When you begin to estimate the true cost of a data breach, you most commonly think in terms of dollars and cents. For example, Target’s 2013 data breach reportedly cost the company $186 million; Sony Pictures will spend an estimated $35 million in investigation, remediation, and IT repairs for its hack; Home Depot spent $43 million in just one quarter; and the Anthem data breach may smash the $100 million barrier (congrats!). Getting hacked is expensive. The Ponemon Institute’s 2014 Cost of Data Breach Study estimates the average data breach costs U.S. companies $195 per record lost, amounting to $5.85 million per breach.
The dollars and cents certainly add up. But the steep financial burden isn’t the only one your company faces when an intruder enters the network. When organizations get hacked, there are numerous long-term effects to consider, and they may come unexpectedly.
The true cost of a data breach includes:
A system destroyed must be rebuilt. Nowhere is this truer than when talking about the infrastructure of your business. Included in Sony’s stolen data were hundreds of files containing employees’ login details and other personal access information. That means every staff member had to change every login and that every server had to be re-keyed. Think of how long that would take within your organization, and then multiply that by the sheer size of Sony’s. That time spent rebuilding internal systems equals additional dollars. According to one analyst, the cost of rebuilding Sony’s computer systems could total $83 million. That’s just IT costs, not factoring in other productivity losses related to breach cleanup. Do you know what us normal folk could do with $83 million?
Loss in Business Opportunities
You’re about to do a major business deal, and you send one of your top executives cross country (we’ll call him Jack) to seal the deal and sign the papers. The meeting couldn’t have been a bigger success. Everyone is jazzed and the potential client is ready to sign. On the way back, Jack sends confidential information about the deal over an unsecure Wi-Fi network at the airport, unknowingly comprising his device and the financial information of each one of your clients. You need to notify all clients immediately, including the very lucrative one you just met with. Before Jack is even back in his home office, the deal is off. So are dozens of other deals by clients angry that you didn’t protect them, as well as potential clients who were also notified.

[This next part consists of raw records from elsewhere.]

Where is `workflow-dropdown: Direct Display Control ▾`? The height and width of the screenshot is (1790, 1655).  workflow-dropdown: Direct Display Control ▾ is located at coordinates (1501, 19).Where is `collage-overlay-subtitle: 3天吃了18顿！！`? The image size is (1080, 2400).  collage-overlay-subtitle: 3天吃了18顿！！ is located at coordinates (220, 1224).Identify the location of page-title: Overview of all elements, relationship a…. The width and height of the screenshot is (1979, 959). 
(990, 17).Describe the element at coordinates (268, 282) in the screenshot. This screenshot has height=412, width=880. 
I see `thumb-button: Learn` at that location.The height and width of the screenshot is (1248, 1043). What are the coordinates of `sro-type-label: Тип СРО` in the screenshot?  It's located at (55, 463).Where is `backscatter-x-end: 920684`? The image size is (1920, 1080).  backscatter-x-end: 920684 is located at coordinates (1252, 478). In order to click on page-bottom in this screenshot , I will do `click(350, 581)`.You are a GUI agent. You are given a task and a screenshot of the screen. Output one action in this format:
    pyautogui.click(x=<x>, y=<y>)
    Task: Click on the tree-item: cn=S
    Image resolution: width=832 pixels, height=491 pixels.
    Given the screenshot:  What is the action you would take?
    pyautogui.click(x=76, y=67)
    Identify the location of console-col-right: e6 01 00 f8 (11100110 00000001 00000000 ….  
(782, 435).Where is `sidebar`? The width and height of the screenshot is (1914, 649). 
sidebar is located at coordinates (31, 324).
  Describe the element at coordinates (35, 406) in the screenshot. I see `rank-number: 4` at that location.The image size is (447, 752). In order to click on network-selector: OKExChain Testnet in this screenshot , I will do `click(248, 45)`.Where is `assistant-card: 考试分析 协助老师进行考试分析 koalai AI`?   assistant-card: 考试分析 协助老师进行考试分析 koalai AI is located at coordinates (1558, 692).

This is a loss in business opportunity, and it’s what happens when you fail to protect those who trust you to keep them safe. Four in ten small business owners and at least two of every ten C-suite executives think lost or stolen data won’t seriously impact their business, but we doubt their business partners would agree.
Loss in Consumer Confidence
When you sell direct to consumers, it’s not just partners whose trust you risk losing, you also risk consumer confidence. The breach of Target had a direct result on consumer confidence, which could be seen in Target’s sales numbers after the breach. According to the Washington Post, the company’s profit plummeted by almost 50% in the months after the breach, falling by more than a third by the end of 2013. Target didn’t begin to rally until the end of 2014. How would your business fare if your sales were cut in half for a year? Would you still be around?
Why Not Prevent It From Ever Happening?
In truth, it’s hard to quantify the trust cost of a data breach because there are simply too many factors. Will employees begin to have doubts in the company? Will talented recruits choose other options? Will a client who would have partnered with your company second guess that decision? You’ll never know for sure.
What we do know is that rebuilding after a data breach is far more expensive than developing a strong security awareness training program in the first place—one that may have helped you prevent the breach altogether. When you consider that the price tag on a data breach is likely to equal millions of dollars in repairs, creating a habit of security doesn’t just seem like common sense, it seems like good business cents, too.